Indiana pizzeria owner afraid business is finished after gay remarks

"I'm just a little guy who had a little business that I probably don't have anymore," said Kevin O'Connor, owner of Memories Pizza in Walkerton, Ind.

By Doug G. Ware

WALKERTON, Ind., April 1 (UPI) -- The owner of a small-town Indiana pizzeria said Wednesday that he is afraid his business may be finished following remarks to a local TV news reporter that his restaurant would not cater a same-sex wedding, due to his personal beliefs.

Kevin O'Connor, 61, owns a pizza parlor in Walkerton, Ind., called Memories Pizza. On Wednesday, he and his co-owner daughter, Crystal, told a reporter from South Bend, Ind., ABC affiliate WBND that their establishment would have to refuse to cater a gay wedding, if asked.


"If a gay couple was to come and they wanted us to bring pizzas to their wedding, we would have to say no," Crystal said.

"That's a lifestyle that you choose," Kevin said. "I choose to be heterosexual. They choose to be homosexual. You can't beat me over the head with something they choose to be."


It didn't take long for those comments to ignite a firestorm of anger online, where critics slammed O'Connor's business on its Facebook page and the customer-reviewed Yelp page for Memories Pizza.

"I can choose to never eat at this establishment owned by hateful, ignorant, homophobic fools," one reviewer said.

"Any restaurant that proactively discriminates against people based on their sexual orientation, color of skin, etc. deserves a one star rating," said another.

O'Connor, in an interview with the Los Angeles Times later Wednesday, expressed sorrow about the way his personal beliefs have been received by the public.

"We service anyone. I don't care who it is. I don't care if they're covered with tattoos, I don't care if they got rings in their ears. I don't care if they're gay. The only thing I said was I cannot condone gay marriage," he said. "If [same-sex couples] want to come in the store, that's their privilege. They can do that. But I can't condone gay marriage, that's against my belief."

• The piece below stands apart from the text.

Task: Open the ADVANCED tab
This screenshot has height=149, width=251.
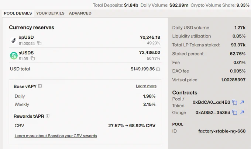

The O'Connors were interviewed by WBND-TV in response to the Indiana Legislature's passage last week of the controversial Religious Freedom Restoration Act -- which critics say allows businesses to cite religious beliefs as a valid defense for discriminatory practices.


The new law has generated substantial criticism, from both inside and outside Indiana's government.

Republican Indianapolis Mayor Greg Ballard has urged the legislature to repeal the law or heavily modify it. Several high-profile people and organizations have also blasted the law -- including the National Collegiate Athletics Association (NCAA), which is headquartered in Indianapolis and whose men's basketball Final Four will be played there Saturday and Monday.

"It's important to us because we're an employer here in this state. But most importantly ... it strikes at the core values of inclusion and diversity," NCAA President Mark Emmert said.

The reaction to the O'Connors' remarks has been so negative that the family has decided to close the pizzeria for the time being -- and they may never open again.

"I don't know if we will reopen, or if we can, if it's safe to reopen" Crystal O'Connor said in an interview with The Blaze television Wednesday.

Crystal said the family is also considering leaving the state.

"We said that we would serve anyone that walked in that door, even gays. But we would not condone a wedding. We would not cater to that," she said.


One of the most aggressive criticisms against the O'Connors was reportedly leveled by an Indiana high school golf coach, who tweeted, "Who's going to Walkerton, IN to burn down #memoriespizza w me?" She was subsequently suspended for the tweet and Walkerton police conducted an investigation into the message.

The coach's Twitter account has since been deactivated and she may face criminal charges, including harassment and intimidation, police said.

The O'Connors, meanwhile, have also found supporters who advocate their position. The Times reported that more than $36,000 had so far been raised for the family by sympathizers on the Internet.

"I'm just a little guy who had a little business that I probably don't have anymore," Kevin O'Connor told the Times. "It doesn't change my attitude or stance, but it's hurtful that I can't publicly speak out about what I believe in saying."